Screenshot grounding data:
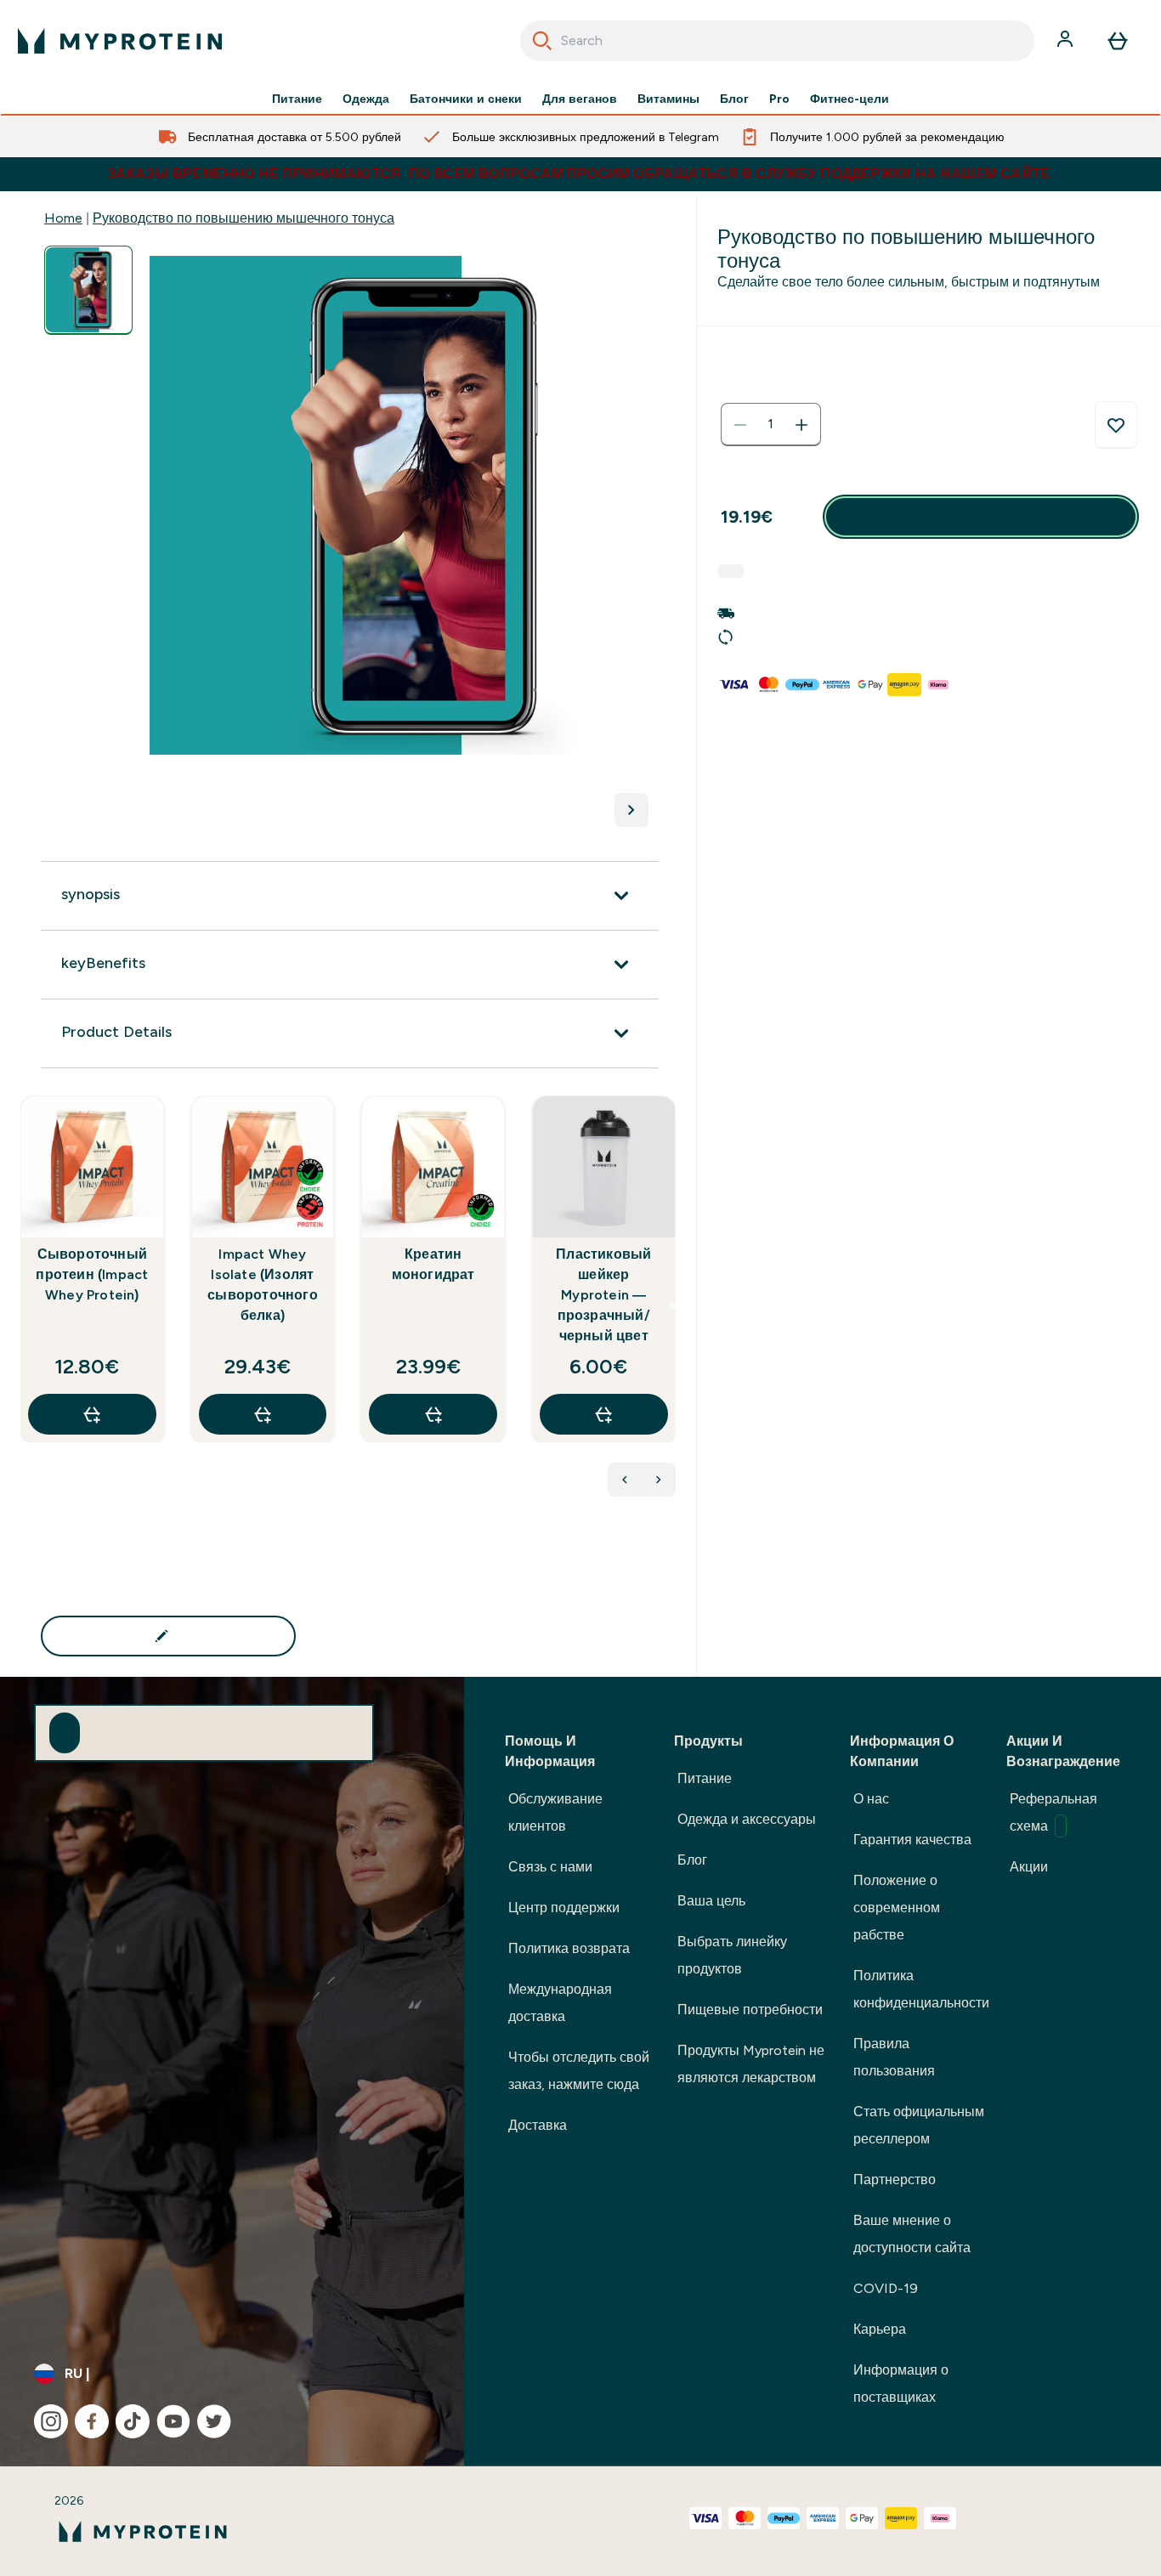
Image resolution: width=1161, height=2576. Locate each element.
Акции (1029, 1867)
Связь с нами (550, 1867)
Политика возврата (569, 1948)
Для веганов (579, 99)
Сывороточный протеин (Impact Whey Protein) (92, 1274)
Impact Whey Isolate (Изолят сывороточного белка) (262, 1284)
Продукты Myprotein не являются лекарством (750, 2064)
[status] (771, 425)
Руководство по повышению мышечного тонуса (243, 218)
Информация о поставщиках (901, 2383)
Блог (734, 99)
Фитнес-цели (849, 99)
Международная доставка (560, 2003)
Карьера (879, 2329)
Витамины (668, 99)
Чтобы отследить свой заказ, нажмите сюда (578, 2071)
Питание (297, 99)
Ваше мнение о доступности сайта (912, 2234)
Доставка (537, 2125)
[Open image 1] (88, 290)
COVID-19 (885, 2288)
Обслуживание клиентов (555, 1812)
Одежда (366, 99)
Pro (779, 99)
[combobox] (777, 40)
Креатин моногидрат (433, 1264)
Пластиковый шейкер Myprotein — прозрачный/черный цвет (603, 1295)
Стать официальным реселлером (918, 2125)
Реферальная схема (1053, 1812)
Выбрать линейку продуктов (732, 1955)
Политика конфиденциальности (921, 1989)
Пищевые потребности (750, 2009)
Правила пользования (894, 2057)
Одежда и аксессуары (746, 1819)
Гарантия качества (912, 1839)
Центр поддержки (564, 1907)
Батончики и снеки (466, 99)
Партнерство (894, 2179)
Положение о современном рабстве (896, 1907)
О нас (871, 1799)
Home (63, 218)
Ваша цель (711, 1901)
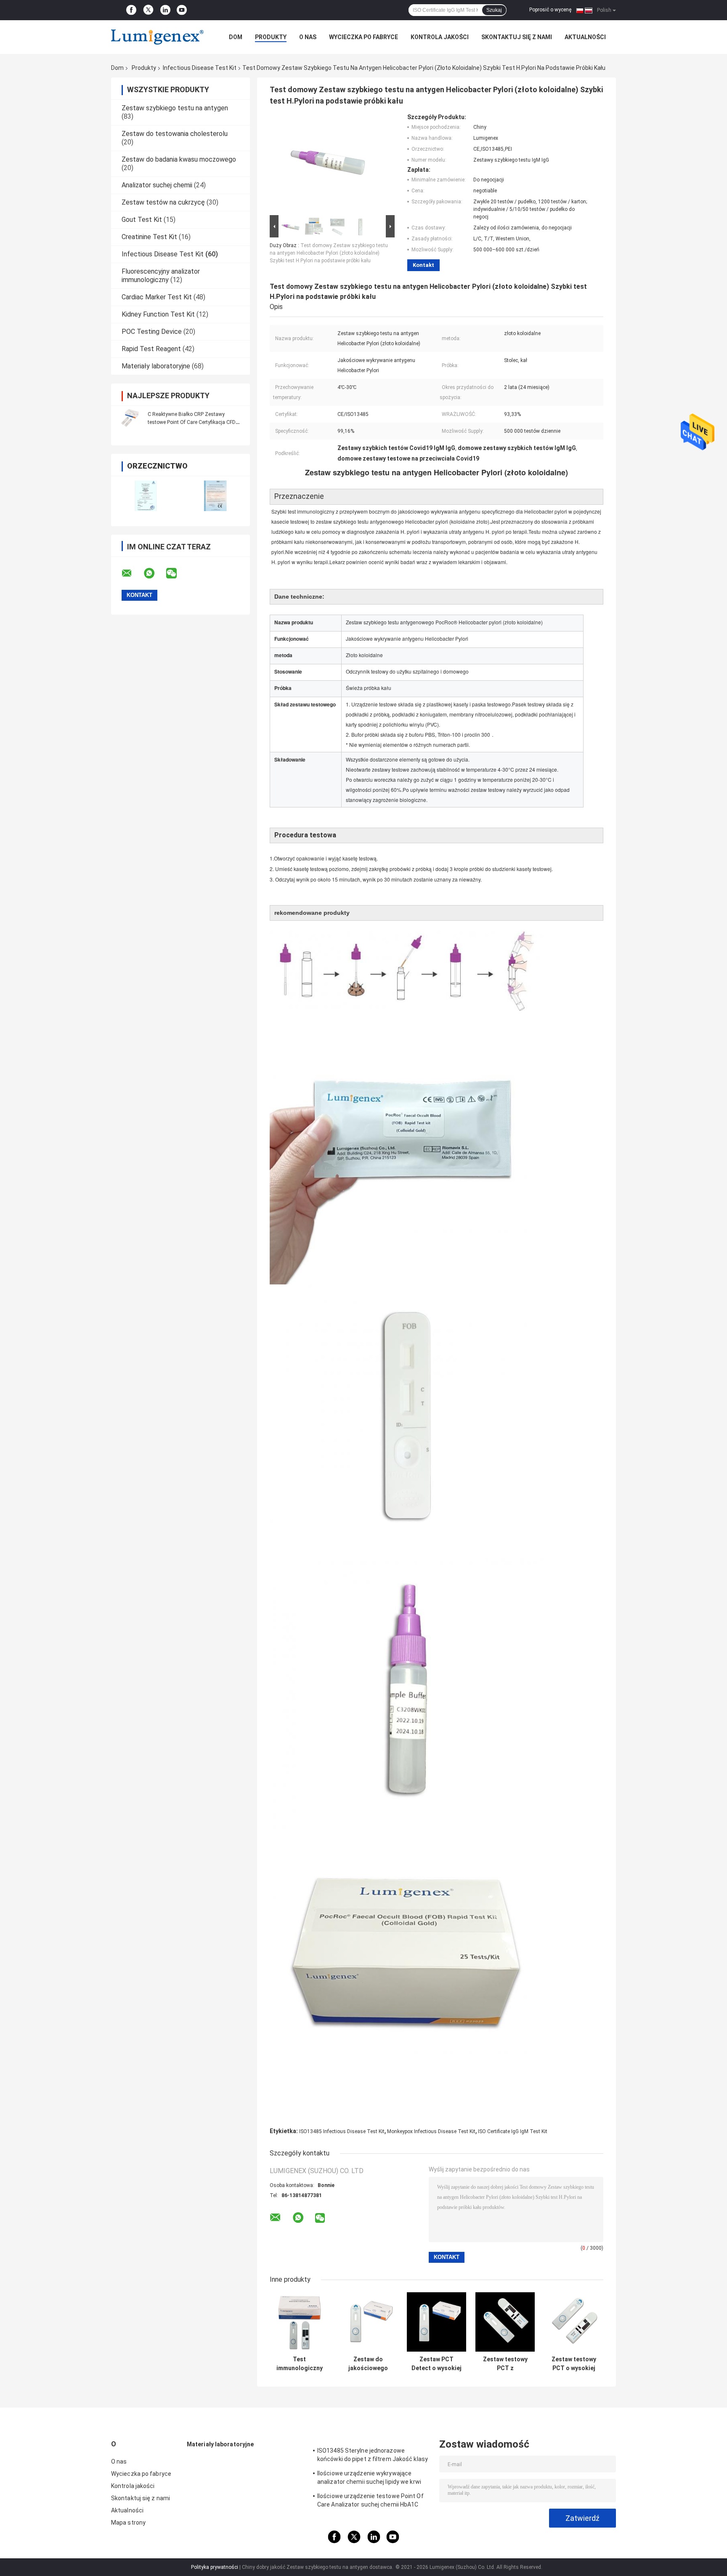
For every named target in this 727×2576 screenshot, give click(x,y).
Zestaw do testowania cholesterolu (175, 134)
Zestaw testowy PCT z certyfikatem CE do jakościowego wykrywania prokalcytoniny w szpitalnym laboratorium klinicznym (505, 2364)
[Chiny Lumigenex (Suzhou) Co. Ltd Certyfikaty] (145, 495)
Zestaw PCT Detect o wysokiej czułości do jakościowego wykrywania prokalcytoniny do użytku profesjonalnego (436, 2364)
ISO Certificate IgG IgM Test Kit (512, 2131)
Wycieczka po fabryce (363, 37)
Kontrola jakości (440, 37)
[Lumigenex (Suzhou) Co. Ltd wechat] (176, 573)
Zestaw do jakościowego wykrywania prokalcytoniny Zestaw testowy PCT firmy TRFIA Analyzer (368, 2364)
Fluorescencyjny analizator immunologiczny (161, 275)
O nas (307, 37)
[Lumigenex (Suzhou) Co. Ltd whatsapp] (154, 573)
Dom (235, 37)
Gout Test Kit (142, 220)
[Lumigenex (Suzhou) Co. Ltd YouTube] (181, 10)
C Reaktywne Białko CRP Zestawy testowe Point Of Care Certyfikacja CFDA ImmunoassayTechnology (193, 422)
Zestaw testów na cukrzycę (163, 202)
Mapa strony (128, 2522)
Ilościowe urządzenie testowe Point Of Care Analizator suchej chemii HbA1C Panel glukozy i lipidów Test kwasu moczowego (370, 2501)
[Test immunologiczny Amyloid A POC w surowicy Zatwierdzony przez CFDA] (299, 2322)
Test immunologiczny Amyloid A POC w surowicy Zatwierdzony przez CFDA (299, 2364)
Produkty (271, 37)
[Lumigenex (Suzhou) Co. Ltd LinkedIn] (165, 10)
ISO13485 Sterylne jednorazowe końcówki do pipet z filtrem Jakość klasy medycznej (372, 2456)
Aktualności (585, 37)
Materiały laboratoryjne (156, 366)
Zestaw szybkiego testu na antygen (175, 108)
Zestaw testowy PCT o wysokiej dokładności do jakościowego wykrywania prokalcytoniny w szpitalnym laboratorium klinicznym (573, 2364)
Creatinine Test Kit (149, 237)
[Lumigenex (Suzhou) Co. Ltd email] (132, 573)
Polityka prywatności (214, 2567)
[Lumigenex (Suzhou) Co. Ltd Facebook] (131, 10)
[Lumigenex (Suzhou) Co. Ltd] (157, 37)
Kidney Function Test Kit (158, 314)
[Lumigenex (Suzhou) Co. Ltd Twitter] (148, 10)
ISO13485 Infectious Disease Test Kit (342, 2131)
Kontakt (423, 265)
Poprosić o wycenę (550, 10)
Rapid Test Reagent (151, 349)
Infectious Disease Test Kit (199, 67)
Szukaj (494, 10)
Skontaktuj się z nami (516, 37)
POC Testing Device (152, 332)
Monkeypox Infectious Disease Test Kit (431, 2131)
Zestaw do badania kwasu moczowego (179, 159)
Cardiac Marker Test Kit (157, 297)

:: What is needed ::
Go line by line through the data above and report each one that holds the string "moczowego".

:: Task solution ::
Ilościowe urządzenie testowe Point Of Care Analizator suchej chemii HbA1C Panel glukozy i lipidów Test kwasu moczowego (370, 2501)
Zestaw do badania kwasu moczowego (179, 159)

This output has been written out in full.